Vorher machte ich mich noch ein bisschen frisch und hoffte, nicht allzu vielen Männern zu begegnen. Wenn er tatsächlich beschäftigt war, würde ich sofort wieder umkehren, aber mein Körper zwang mich schon fast dazu, jetzt zu ihm zu gehen.
Also machte ich mich auf den Weg. Zum Glück lag seine Höhle in Richtung des Waffenlagers, sodass man nicht sofort Schlüsse daraus ziehen konnte, in welche Richtung ich ging. Obwohl ich selbst nicht einmal richtig wusste, warum es so schlimm war, wenn wir zusammen gesehen wurden. Was wollten die Soldaten schon tun? Was sollten sie mit dieser Information anfangen?
Trotzdem hielt ich es für angebrachter, wenn nicht jeder wusste, was zwischen mir und Kijan ablief, was auch immer es war.
Inzwischen hatte ich seine Höhle erreicht und lauschte zuerst einmal ob ich Stimmen von drinnen hören konnte, was nicht der Fall war.
Langsam und leise ging ich hinein und fand Kijan über einem Haufen Blätter sitzend. Er sah tatsächlich sehr beschäftigt aus.
"Ich glaub ich sollte wieder gehen", sagte ich nicht gerade intelligent und fragte mich, wie ich wirklich glauben konnte, herzukommen wäre eine gute Idee. In den letzten Tagen hatte mein Verstand sich eine Pause gegönnt - das musste ich schleunigst ändern.
"Bleib ruhig, ich wollte mich sowieso gleich auf den Weg machen und nach dir sehen. Wie geht's dir? Hält der Kleber?"

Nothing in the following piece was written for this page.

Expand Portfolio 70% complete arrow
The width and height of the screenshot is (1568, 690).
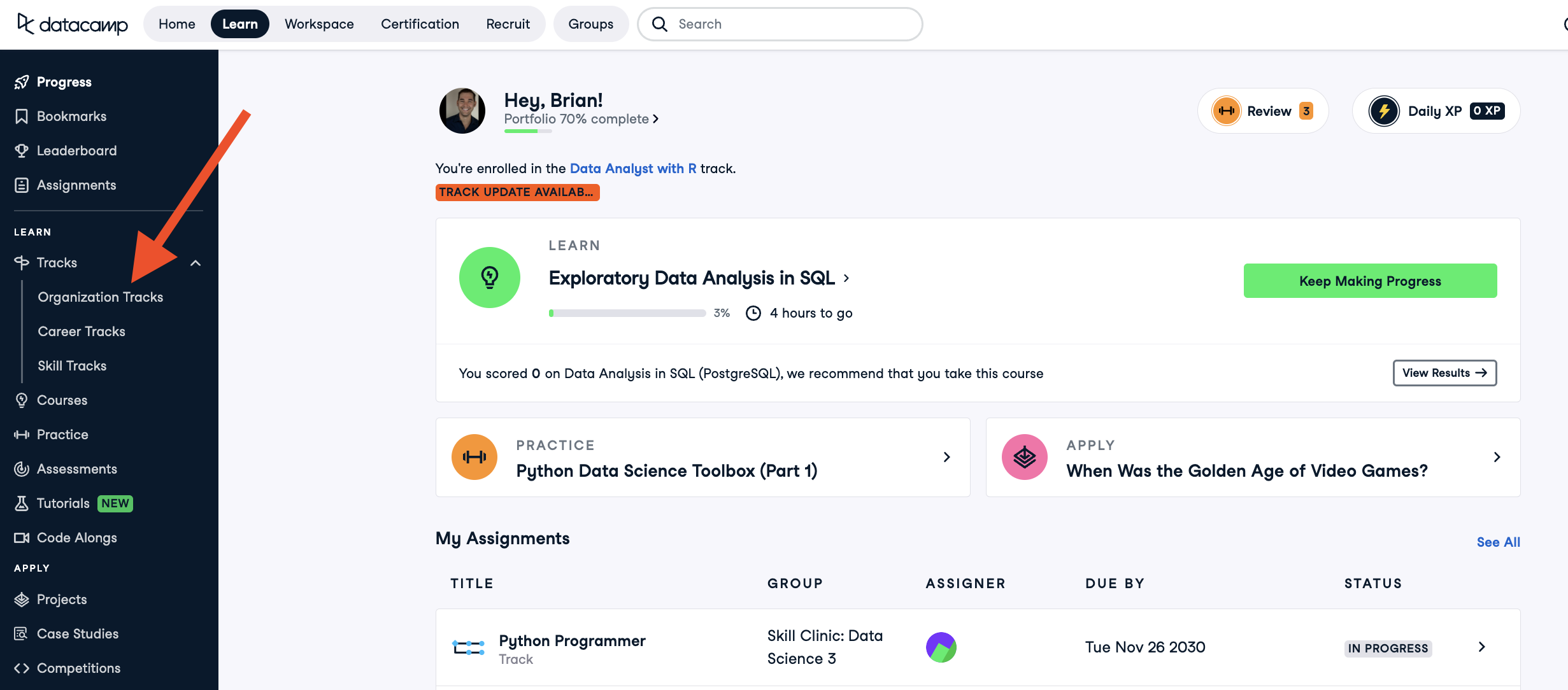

"Na gut, aber ich will dich auf keinen Fall bei wichtigen Dinge stören. Bis jetzt hält alles, ich hoffe, dass wird sich im Laufe des Tages nicht ändern." Ein wenig nervös und hibbelig trat ich von einem Fuß auf den anderen. Ich war tatsächlich hibbelig, aber nicht wegen seiner Anwesenheit, sondern wegen des bevorstehenden Kampfes. Meine Neugier, wie der Gefangene wohl aussehen mochte warziemlich groß. Kijan stapelte einige Akten übereinander und erhob sich von seinem Stuhl. Langsam kam er auf mich zu und blieb erst stehen, als sich unsere Körper fast berührten. Dann lehnte er sich langsam nach vorn, legte seine Hände an meine Wangen und sah mir in die Augen. Ich rührte mich nicht das kleinste Stück und atmete seinen Duft ein. Dann schloss ich meine Augen und wartete darauf, dasser mich küsste.

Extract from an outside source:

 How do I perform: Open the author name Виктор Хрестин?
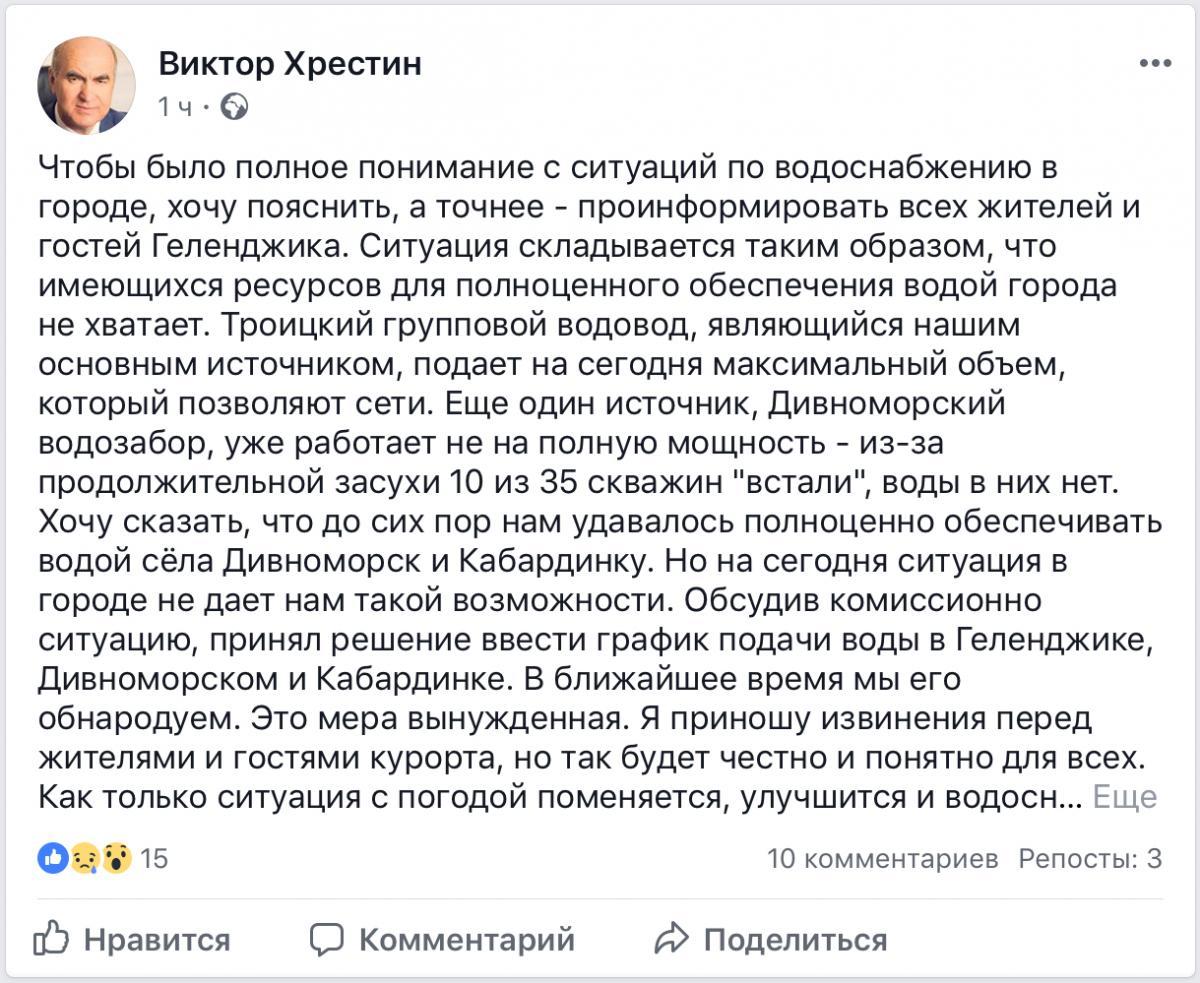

Und das tat er. Seine Lippen berührten meine so sanft wie noch nie und erweckten eine Seite von mir, die ich seit langer Zeit begraben hatte. Ich ließ die Gefühle zu, die durch meinen Körper strömten - zu lange hatte ich sie schon unterdrückt, doch jetzt sprudelten sie aus mir heraus.
Kijan gab mir meine menschliche Seite wieder. In den letzten Jahren war ich ohne es zu merken zu einer Art Maschine geworden, doch jetzt fühlte ich mich lebendiger als je zuvor.